Originally I was using file:// URIs for my local repos, since there’s really no reason to clone a repo using SSH over localhost. However, the Hound docs said that file:// URIs don’t work with the index refresher, hence the SSH remote URIs. I created an SSH key with no passphrase that has read-only access to my git user locally for this purpose.

After generating a config you just need to run houndd in the directory with the config. You should see it indexing repos if you set everything up correctly.

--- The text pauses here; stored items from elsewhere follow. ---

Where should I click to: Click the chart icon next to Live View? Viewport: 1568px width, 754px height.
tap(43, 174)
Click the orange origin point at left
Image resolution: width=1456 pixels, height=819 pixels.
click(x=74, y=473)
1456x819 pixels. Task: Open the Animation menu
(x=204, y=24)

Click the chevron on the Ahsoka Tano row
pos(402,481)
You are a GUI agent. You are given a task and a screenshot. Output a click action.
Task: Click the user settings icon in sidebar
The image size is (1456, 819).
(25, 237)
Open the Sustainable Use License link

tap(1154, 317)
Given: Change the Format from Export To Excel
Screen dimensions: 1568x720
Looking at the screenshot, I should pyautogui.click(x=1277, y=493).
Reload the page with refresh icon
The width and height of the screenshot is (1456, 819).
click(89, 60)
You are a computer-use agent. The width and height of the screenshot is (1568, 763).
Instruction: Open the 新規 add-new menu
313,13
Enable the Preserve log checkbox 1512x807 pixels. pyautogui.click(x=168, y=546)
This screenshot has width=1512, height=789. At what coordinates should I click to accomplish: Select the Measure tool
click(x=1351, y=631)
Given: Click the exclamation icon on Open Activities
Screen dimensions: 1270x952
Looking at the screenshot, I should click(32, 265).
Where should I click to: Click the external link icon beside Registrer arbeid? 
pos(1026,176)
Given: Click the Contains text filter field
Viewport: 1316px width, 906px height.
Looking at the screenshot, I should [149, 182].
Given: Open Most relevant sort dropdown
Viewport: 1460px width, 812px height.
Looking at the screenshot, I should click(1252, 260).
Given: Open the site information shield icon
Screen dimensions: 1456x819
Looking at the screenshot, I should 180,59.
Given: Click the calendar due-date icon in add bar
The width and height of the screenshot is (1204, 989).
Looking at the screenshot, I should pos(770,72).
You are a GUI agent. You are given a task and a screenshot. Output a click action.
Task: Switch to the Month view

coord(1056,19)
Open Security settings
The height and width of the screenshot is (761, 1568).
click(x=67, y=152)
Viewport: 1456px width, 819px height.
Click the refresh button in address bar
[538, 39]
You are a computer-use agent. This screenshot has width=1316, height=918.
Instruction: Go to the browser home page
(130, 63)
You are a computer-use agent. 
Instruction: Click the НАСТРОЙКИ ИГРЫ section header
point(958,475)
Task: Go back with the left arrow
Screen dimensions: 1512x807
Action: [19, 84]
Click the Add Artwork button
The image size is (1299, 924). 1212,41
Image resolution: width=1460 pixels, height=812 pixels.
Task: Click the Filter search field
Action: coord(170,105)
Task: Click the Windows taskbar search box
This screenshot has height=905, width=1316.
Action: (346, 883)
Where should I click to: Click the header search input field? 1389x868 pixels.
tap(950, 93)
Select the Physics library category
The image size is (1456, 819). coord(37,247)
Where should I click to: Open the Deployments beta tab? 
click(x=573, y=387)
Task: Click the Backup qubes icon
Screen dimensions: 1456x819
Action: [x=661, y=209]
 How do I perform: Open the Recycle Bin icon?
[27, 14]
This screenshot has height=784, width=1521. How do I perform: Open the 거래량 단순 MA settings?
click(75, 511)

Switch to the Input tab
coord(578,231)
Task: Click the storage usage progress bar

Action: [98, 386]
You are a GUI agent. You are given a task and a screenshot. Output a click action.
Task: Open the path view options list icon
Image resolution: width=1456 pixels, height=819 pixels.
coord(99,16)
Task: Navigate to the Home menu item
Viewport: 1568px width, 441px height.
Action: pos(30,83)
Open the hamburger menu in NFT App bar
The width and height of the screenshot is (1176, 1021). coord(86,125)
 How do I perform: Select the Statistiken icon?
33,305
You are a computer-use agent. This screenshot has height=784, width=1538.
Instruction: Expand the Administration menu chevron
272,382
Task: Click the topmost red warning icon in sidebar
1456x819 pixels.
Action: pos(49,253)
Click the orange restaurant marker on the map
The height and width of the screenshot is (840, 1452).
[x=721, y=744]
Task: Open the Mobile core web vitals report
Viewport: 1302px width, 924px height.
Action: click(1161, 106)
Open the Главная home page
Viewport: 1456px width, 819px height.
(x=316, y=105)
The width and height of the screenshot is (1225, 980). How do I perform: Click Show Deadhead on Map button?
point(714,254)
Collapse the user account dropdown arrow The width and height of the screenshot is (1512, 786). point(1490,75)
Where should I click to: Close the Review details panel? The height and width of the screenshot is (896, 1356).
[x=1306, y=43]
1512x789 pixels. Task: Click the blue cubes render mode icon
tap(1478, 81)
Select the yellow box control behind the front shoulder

There are a lot of config options you can play with, feel free to experiment on your own!

Setting Up Nginx

I don’t want everyone in the world to have access to my Hound instance, since it has code I consider private. Therefore I’m protecting access to Hound using Nginx with HTTP Basic Auth. That’s good enough for me, although in an “enterprise” deployment you’d probably want something a little more sophisticated.

Apache comes with a tool called htpasswd that can be used to create a simple basic auth config in a standard format that’s understood by Nginx. Use that to generate a config file with a single user and a password of your choosing (I usually create mine using pwgen). This file is typically named .htpasswd by convention, but feel free to name it whatever you want. Once you have that set up, the Nginx config should look something like this:

server {
    listen 80;
    server_name hound.yourdomain.com;

    charset utf-8;

    location / {
        auth_basic            "Hound Search";
        auth_basic_user_file  /path/to/.htpasswd;
        proxy_pass            http://127.0.0.1:6080;
    }
}

Make sure to replace hound.yourdomain.com with the domain you want to use, and update the path for the .htpasswd file. I’m proxying to port 6080, which is the default port used by Hound.

Setting Up SSL

Since HTTP Basic Auth sends passwords over cleartext, I would recommend setting up an HTTPS cert using LetsEncrypt if you have any remotely sensitive data. This is what I am doing for my Hound instance. Use certbot to generate an SSL certificate, and then your Nginx config will look something like this:

server {
    listen 80;
    server_name hound.yourdomain.com;
    return 301 https://$server_name$request_uri;
}

server {
    # SSL configuration
    #
    listen 443;
    server_name hound.yourdomain.com;

    ssl on;
    ssl_certificate           /etc/letsencrypt/live/hound.yourdomain.com/fullchain.pem;
    ssl_certificate_key       /etc/letsencrypt/live/hound.yourdomain.com/privkey.pem;
    ssl_prefer_server_ciphers on;
    ssl_protocols             TLSv1 TLSv1.1 TLSv1.2;
    ssl_ciphers               'EECDH+AESGCM:EDH+AESGCM:AES256+EECDH:AES256+EDH';
    ssl_session_cache         shared:SSL:15m;
    ssl_session_timeout       10m;

    charset utf-8;

    location / {
        auth_basic           "Hound Search";
        auth_basic_user_file /path/to/.htpasswd;
        proxy_pass           http://127.0.0.1:6080;
    }
}

Wrapping Things Up

To fully complete this you should set up a cron to regenerate the Hound config periodically (so it will pick up new repos), and a systemd service file for houndd. I won’t fully cover these topics, since I’ve written about them elsewhere on my blog. I run my houndd as a systemd “user” unit, so it doesn’t need to be installed by root or require special privileges. If you want to do this, make sure you’ve run loginctl enable-linger username for the username Hound runs as.